Morphine Induces Antinociceptive Tolerance and Down-regulation of GIRK1-2 Expression in Rats
10.13471/j.cnki.j.sun.yat-sen.univ(med.sci).20240907.011
- VernacularTitle:吗啡诱导大鼠镇痛耐受和脊髓GIRK1-2表达减少
- Author:
Qiaorui YANG
1
;
Xiao-e WANG
2
;
Yu CUI
1
;
Li XIAO
2
Author Information
1. Sun Yat-sen University School of Medicine, Shenzhen 518107, China
2. Department of Anesthesiology, The First Affiliated Hospital, Sun Yat-sen University, Guangzhou 510080, China
- Publication Type:Journal Article
- Keywords:
morphine;
tolerance;
G protein-gated inwardly-rectifying potassium 1;
G protein-gated inwardly-rectifying potassium 2;
protein kinase C-ε
- From:
Journal of Sun Yat-sen University(Medical Sciences)
2024;45(5):701-708
- CountryChina
- Language:Chinese
-
Abstract:
ObjectiveTo observe the expression of spinal G protein-gated inwardly-rectifying potassium (GIRK) channel subunits 1 and 2 in spinal dorsal horn of morphine-tolerant rats and investigate the regulatory mechanism. MethodsTwenty four rats were equally and randomly divided into 4 groups: saline, morphine, morphine + saline and morphine + εV1-2. The morphine-tolerant rat model was established by intrathecal administration of morphine (15 μg/d) for 7 days.

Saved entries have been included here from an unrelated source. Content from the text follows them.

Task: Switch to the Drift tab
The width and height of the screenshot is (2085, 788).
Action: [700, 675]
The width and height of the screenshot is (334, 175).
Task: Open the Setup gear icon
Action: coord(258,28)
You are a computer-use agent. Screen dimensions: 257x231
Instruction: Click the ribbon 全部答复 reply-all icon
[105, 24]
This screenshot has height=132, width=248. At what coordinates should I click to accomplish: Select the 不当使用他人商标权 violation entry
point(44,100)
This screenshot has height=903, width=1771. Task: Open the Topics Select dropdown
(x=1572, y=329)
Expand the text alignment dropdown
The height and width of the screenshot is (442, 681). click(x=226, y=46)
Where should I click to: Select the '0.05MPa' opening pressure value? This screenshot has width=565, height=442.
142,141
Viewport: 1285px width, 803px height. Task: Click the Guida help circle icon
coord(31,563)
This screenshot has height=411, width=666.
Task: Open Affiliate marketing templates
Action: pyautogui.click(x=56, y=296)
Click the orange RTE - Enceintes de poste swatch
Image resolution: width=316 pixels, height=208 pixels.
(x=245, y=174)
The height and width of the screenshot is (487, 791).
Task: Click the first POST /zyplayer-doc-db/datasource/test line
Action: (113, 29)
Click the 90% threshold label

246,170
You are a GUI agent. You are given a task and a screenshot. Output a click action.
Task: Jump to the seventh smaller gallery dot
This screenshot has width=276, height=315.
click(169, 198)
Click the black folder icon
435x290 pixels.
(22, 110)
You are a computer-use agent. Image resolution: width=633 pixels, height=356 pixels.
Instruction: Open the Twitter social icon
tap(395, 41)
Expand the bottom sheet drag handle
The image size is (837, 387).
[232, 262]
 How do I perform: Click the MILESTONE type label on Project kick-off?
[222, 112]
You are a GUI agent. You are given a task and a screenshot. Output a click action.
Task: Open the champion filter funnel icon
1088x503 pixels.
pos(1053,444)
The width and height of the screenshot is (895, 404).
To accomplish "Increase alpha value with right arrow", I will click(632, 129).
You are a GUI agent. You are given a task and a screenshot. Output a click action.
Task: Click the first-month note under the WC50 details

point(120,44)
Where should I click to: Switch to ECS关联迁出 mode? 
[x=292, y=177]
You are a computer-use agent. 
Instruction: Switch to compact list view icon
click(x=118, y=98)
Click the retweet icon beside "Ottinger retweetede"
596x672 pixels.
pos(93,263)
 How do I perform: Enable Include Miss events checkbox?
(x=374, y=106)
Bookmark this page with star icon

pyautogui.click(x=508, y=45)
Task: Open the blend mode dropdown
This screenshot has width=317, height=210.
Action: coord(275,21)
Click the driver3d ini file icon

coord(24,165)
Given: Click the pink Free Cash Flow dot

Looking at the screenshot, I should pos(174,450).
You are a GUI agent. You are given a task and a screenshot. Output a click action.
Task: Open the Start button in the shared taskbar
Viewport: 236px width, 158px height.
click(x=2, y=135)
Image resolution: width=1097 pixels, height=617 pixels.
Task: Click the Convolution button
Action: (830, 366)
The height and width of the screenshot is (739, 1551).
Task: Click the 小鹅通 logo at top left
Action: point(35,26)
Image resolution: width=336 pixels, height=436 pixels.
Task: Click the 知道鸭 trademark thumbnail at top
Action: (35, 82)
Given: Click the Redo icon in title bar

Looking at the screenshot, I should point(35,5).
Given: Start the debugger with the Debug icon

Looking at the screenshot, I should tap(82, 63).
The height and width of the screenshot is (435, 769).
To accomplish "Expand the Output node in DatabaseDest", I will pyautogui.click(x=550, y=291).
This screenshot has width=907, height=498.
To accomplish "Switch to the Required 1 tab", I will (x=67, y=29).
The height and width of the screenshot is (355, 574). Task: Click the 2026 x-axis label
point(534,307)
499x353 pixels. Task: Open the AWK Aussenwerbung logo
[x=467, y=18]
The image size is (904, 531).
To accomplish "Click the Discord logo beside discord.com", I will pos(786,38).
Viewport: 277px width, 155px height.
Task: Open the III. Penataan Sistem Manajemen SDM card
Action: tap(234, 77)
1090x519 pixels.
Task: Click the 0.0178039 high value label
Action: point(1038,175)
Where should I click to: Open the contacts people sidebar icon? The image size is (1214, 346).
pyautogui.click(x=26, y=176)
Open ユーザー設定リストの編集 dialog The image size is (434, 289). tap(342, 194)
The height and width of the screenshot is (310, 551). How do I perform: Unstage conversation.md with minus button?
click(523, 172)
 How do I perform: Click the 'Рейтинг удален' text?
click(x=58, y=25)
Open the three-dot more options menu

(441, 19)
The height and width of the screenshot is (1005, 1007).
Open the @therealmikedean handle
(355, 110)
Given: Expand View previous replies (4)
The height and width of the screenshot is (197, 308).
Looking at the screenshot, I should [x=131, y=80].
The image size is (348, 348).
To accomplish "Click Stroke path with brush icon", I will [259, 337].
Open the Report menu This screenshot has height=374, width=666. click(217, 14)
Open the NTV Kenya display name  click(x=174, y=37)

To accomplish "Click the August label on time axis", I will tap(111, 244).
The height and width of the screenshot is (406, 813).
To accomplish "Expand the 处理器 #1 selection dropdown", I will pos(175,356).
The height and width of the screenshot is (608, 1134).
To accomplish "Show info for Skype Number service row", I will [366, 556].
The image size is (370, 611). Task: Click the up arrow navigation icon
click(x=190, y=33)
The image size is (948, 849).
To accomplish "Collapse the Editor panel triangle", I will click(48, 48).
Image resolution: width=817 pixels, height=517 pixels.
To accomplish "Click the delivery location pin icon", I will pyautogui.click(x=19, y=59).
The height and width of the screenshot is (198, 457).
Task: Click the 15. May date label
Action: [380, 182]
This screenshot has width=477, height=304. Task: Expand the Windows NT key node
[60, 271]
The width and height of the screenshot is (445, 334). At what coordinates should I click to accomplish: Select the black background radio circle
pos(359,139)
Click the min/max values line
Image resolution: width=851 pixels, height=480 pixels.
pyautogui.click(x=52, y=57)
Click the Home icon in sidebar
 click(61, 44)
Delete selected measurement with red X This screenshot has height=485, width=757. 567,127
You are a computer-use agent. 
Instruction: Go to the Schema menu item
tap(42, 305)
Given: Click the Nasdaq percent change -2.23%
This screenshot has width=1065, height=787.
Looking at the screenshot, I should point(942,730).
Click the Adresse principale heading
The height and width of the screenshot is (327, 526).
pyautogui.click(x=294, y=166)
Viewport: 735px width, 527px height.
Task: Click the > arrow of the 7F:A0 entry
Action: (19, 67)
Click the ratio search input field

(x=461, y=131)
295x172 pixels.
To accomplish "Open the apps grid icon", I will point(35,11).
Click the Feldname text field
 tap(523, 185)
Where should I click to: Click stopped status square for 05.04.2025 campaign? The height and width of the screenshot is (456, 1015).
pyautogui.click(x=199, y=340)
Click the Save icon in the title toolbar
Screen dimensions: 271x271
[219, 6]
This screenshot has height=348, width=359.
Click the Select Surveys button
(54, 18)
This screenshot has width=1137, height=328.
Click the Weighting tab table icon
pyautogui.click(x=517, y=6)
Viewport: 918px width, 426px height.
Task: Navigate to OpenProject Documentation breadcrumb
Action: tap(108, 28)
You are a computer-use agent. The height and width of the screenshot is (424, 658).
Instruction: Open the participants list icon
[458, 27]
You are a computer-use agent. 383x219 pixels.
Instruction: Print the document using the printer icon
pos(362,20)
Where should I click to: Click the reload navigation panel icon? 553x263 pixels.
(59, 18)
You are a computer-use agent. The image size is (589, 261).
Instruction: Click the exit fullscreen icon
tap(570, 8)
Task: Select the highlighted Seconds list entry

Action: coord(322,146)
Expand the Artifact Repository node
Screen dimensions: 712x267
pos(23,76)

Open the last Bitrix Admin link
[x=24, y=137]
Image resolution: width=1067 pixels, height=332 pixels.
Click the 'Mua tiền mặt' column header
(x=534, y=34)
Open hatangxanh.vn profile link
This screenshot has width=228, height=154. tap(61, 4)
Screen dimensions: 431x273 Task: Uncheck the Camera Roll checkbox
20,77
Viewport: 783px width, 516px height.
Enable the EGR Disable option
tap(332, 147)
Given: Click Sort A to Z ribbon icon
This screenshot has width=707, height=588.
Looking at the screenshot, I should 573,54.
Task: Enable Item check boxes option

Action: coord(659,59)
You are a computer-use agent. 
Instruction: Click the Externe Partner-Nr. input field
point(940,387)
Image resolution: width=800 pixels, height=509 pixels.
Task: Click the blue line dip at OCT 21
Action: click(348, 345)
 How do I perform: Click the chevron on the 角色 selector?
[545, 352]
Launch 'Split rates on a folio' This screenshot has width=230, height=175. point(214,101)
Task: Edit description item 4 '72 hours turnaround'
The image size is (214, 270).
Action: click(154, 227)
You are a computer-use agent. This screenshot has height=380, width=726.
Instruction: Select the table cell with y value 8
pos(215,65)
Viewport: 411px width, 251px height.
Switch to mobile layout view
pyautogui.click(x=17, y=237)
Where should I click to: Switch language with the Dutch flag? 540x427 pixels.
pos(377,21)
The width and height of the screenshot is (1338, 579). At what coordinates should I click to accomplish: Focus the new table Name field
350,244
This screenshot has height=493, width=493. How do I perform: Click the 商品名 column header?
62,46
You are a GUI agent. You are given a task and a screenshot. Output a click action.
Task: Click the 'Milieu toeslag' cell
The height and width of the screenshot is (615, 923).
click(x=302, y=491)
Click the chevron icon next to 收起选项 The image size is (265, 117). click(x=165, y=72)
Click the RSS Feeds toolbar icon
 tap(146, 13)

Thirty minutes before daily morphine administration, rats received protein kinase C-ε(PKCε) selective inhibitor εV1-2 to test its effect on morphine tolerance and GIRK1-2 expression. All rats received behavioral tests on days 1, 3, 5 and 7 and thereafter immunofluorescence. ResultsDouble fluorescence staining showed that GIRK1 and GIRK2 were expressed primarily in the spinal laminae I-Ⅱ and co-immunostained with μ-opioid receptor (MOR). Seven-day intrathecal administration of morphine induced antinociceptive tolerance and a significant reduction of the spinal GIRK1 (22.45±10.58 vs. 62.83±20.80, P<0.001) and GIRK2 (23.67±8.78 vs. 50.17±11.05, P=0.001) fluorescence intensity, as compared with saline control rats. In addition, pretreatment with εV1-2 significantly delayed the reduction of morphine antinociception (P<0.001) and prevented the decrease of GIRK1 (54.50±10.37 vs. 19.33±9.48, P<0.001) and GIRK2 (39.83±6.24 vs. 15.83±9.58, P=0.001) expression induced by morphine treatment. ConclusionsMorphine tolerance is closely related to down-regulation of GIRK1-2 expression and PKCε plays a crucial regulatory role herein.